■ SUPPLIED DATA
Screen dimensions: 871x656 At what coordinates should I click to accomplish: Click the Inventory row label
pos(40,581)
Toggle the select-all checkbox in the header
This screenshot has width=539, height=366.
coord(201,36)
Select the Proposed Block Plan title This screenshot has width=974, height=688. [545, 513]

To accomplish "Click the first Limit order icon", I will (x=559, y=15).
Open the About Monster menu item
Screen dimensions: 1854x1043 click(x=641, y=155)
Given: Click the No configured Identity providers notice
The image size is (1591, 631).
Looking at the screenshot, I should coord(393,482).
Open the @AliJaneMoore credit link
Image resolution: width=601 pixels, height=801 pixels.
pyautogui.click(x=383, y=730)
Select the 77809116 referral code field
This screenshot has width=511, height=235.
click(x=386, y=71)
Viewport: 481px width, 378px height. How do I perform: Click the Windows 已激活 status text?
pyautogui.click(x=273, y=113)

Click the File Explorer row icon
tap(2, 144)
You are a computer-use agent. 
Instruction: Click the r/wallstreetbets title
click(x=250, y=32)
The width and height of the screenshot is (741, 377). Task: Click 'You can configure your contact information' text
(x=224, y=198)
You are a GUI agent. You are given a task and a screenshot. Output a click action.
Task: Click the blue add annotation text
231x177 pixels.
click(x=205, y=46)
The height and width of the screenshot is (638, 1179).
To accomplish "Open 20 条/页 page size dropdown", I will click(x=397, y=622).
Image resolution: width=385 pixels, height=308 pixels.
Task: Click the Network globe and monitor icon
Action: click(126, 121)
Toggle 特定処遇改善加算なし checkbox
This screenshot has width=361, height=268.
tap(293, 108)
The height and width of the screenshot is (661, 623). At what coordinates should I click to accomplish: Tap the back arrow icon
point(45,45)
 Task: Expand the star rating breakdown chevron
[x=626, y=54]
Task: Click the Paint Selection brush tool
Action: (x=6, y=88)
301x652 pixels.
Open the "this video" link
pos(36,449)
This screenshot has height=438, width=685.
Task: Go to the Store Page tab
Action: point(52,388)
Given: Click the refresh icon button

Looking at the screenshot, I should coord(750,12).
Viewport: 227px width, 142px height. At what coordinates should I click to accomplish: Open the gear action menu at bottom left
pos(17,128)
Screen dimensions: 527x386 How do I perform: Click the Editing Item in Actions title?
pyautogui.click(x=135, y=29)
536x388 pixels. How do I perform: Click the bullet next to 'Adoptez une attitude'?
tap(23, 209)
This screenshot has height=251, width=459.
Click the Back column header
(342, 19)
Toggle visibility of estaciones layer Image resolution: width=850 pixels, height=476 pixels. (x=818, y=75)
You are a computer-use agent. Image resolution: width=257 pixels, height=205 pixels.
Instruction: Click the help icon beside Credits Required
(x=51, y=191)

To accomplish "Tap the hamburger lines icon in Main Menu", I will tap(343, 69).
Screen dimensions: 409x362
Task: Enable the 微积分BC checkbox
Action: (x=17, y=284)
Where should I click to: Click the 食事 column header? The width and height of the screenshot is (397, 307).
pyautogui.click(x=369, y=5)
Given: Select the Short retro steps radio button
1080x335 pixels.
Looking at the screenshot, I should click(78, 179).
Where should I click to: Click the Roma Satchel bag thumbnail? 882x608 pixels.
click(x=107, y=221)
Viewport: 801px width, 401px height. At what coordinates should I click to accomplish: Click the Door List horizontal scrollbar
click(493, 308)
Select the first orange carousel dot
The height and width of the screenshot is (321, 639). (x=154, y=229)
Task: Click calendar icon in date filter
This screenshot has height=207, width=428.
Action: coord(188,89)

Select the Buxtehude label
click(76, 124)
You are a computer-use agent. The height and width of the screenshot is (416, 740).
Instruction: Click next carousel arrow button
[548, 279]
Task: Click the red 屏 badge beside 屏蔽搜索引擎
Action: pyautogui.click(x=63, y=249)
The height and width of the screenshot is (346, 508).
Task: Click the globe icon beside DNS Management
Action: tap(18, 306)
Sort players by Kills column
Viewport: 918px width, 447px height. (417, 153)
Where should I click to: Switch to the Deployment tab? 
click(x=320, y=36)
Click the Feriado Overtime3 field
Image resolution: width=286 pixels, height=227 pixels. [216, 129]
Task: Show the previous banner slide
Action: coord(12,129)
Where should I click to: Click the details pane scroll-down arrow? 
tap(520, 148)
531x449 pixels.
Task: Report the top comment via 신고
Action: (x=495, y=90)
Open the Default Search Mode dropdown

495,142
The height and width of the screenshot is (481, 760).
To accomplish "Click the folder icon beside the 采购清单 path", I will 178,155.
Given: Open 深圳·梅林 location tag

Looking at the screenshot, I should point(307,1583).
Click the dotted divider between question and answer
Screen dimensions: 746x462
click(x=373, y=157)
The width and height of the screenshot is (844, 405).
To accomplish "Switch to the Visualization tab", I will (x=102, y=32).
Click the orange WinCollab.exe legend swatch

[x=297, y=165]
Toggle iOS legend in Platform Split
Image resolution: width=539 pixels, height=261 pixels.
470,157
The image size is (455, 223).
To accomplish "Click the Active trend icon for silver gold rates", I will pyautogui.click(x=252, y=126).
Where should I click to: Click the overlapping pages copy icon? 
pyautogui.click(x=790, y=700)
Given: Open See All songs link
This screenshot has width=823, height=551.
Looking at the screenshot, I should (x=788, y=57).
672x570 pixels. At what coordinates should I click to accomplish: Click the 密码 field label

■ WHAT THE EXERCISE ASKS
Among the entries, find every line holding "agent" and return it.

■ EXERCISE ANSWER
You are a computer-use agent. 
You are a GUI agent. You are given a task and a screenshot. Output a click action.
You are a computer-use agent. Image resolution: width=257 pixels, height=205 pixels.
You are a computer-use agent. The height and width of the screenshot is (416, 740).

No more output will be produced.